Idem pour le revêtement choisi ?
ML : Oui. La norme est le sableux ciment compacté, avec un liant fait à la chaux à hauteur de 5 %.

Qui s’occupe de l’entretien ?
ML : L’entretien est coordonné par le Conseil départemental avec la participation des EPCI, avec qui nous fonctionnons par convention.

Quel budget représente cette politique cyclable ?
ML : Nous restons peu ou prou sur la même enveloppe que celle qui nous avait été octroyée en 2009, à savoir 6 millions d’euros, dans le cadre de notre maîtrise d’ouvrage départementale.

Des études chiffrées ont-elles eu lieu ?
ML : Oui. Un bilan de fréquentation, effectué à partir des données collectées entre avril et septembre 2016 auprès de onze compteurs multimodaux répartis sur l’ensemble du territoire manchois, a révélé une hausse de 6 % de la fréquentation vélos en un an. À elles seules, les voies vertes de la baie du Mont-Saint-Michel ont enregistré une hausse de 14 % et représentent 65 % des passages comptabilisés sur nos compteurs. Nous touchons sans doute là le fruit des actions de communication engagées, au premier rang desquelles l’organisation du départ du Tour de France 2016… Pour le reste, il y a bien eu une enquête de satisfaction sur La Véloscénie, mais elle a été réalisée en dehors de la méthodologie généralement employée en pareil cas. En gros, nous arrivons à un chiffre de 53 à 55 euros de dépense quotidienne d’hébergement, à laquelle il faut ajouter le coût des visites et du repas de midi. En cumulé, nous sommes bien dans les 70 euros habituellement recensés en pareil cas. Par ailleurs nous avons vu évoluer la clientèle, qui va désormais des touristes étrangers de longue distance de type Néerlandais ou Allemands, à des cyclistes français venus d’un peu partout en France.
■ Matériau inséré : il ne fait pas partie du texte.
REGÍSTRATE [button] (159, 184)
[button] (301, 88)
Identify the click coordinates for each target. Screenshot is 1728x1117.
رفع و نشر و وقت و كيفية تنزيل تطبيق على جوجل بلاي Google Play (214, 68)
Manche Tourisme n’est plus, vive
« Latitude Manche, Agence d’attractivité territoriale de la Manche »

« Le 23 mars 2017 à la Cité de la mer de Cherbourg-en-Cotentin, Manche Tourisme est officiellement devenue Latitude Manche. L’agence s’inscrit ce faisant dans une démarche d’attractivité territoriale, permettant de se démarquer d’autres départements concurrents en mettant l’accent sur le développement démographique – en incitant par exemple des médecins à venir s’installer sur le territoire manchois -, sur les entreprises innovantes [cf. le projet Bhyke, V&T 45], sur ces influenceurs en matière agroalimentaire, nucléaire, etc. Plus de 500 acteurs locaux ont participé à cette soirée de lancement. La politique cyclable du Conseil départemental s’inscrit donc en plein dans ces objectifs de valorisation de la Manche. »

Benjamin Tetart,
directeur de l’agence d’attractivité Latitude Manche

Pour en savoir plus : www.manche.frwww.manchetourisme.com www.cestbeaulamanche.com


La Petite Reine, accompa-gnateur de balades à vélo électrique en Normandie

Trois questions à Hugo Guillochin, gérant de la Petite Reine

Comment est née Petite Reine ?
En mars 2016, je sortais de plusieurs années de salariat dans le culturel et j’avais envie d’évoluer en me mettant à mon compte. J’avais pour moi de savoir parler anglais, une bonne connaissance du réseau hôtelier de la région et des itinéraires cyclables en Normandie. J’étais aussi passionné de VTT. J’ai donc fait le tour des professionnels du tourisme à vélo sur le Net et dans les environs pour étudier le marché et tenter de concilier l’ensemble de ces compétences. Je me suis alors aperçu qu’il y avait une vraie attente sur ce créneau – même si, renseignement pris, le VTT n’était pas le modèle le plus demandé.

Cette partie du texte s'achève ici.